▶ [TEXT EXTRACT]

Where you mentally tough taking your very first driving lessons and how is your response to getting into your car right now? I hope there is a difference.
And here is the paradox, reading this post on your PC, tablet or laptop right now…. how is your mental toughness level? I bet it is 100%.
But now you have to get up a high beam and walk over to the other side. How is your mental toughness level now? We can see from your white face, and your sweaty trembling hands that you are not as tough as you thought you were. So when you do not need mental toughness, you have it but when you really need it, it seems to decrease.

Mental toughness is, as far as I am concerned, a matter of quantity of mental and physical resources.
Some people are robust and mentally tough and have a lot of resources at their disposition. Some people are more fragile, have less resources and aren’t as tough.

The resources can be seen in the light of homeostasis and allostasis. Mentally tough people have a wide bandwidth of homeostasis, so they can function properly without tapping into their resources or reserves, no sweat. They can handle a lot of turbulence without going overboard. They have plenty of resources expressed in allostatic mechanisms, which guard their homeostasis too. The three main allostatic mechanisms are the central nervous system (perception, motivation, coping mechanisms) the autonomic nervous system (fight or flight) and stress-hormonal system (HPA-axis).

How did I reach these conclusions? By simply measuring stress responses in a wide variety of challenging situations, related to behaviour or success.  Just measuring your stress levels and look at your score in measurable factors, e.g. heart rate and shooting, or skin conductance and problem solving capacity, or even more basic: making a mathematical calculations and measuring skin conductance, muscle tension, breathing, heart rate variability, etc.

▶ [SOURCE EXCERPT]
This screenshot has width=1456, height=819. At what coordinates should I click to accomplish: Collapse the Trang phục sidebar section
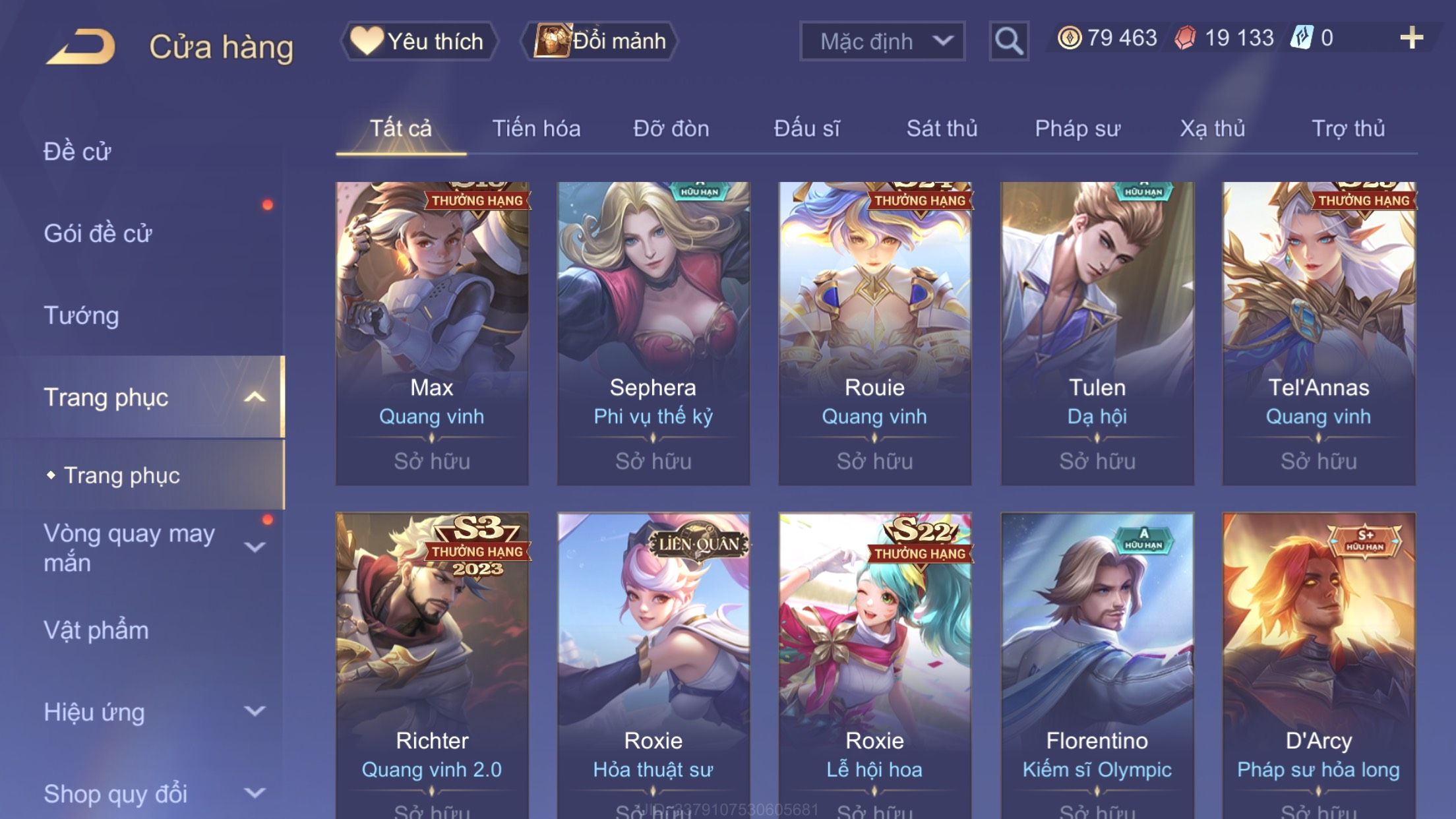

▶ [REQUESTS]
a - In the mental toughness text, can you duplicate the passage starting at "Where you mentally" and ending at "is a difference."?
b - Can you answer these questions from the mental toughness text?
(i) What does the author bet the reader's mental toughness level is while reading the post?
(ii) As far as the author is concerned, mental toughness is a matter of what?
(iii) What are the three main allostatic mechanisms?
c - Does the mental toughness text agree with each of these statements? Answer yes or no, and quote the words that decide it.
(i) Mentally tough people have a narrow bandwidth of homeostasis.
(ii) Heart rate variability is one of the things measured.
(iii) More fragile people have less resources.

▶ [SOLUTION SET]
a -
Where you mentally tough taking your very first driving lessons and how is your response to getting into your car right now? I hope there is a difference.

b -
(i) 100%.
(ii) The quantity of mental and physical resources.
(iii) The central nervous system, the autonomic nervous system and the stress-hormonal system (HPA-axis).

c -
(i) No: "Mentally tough people have a wide bandwidth of homeostasis"
(ii) Yes: "muscle tension, breathing, heart rate variability"
(iii) Yes: "Some people are more fragile, have less resources and aren’t as tough."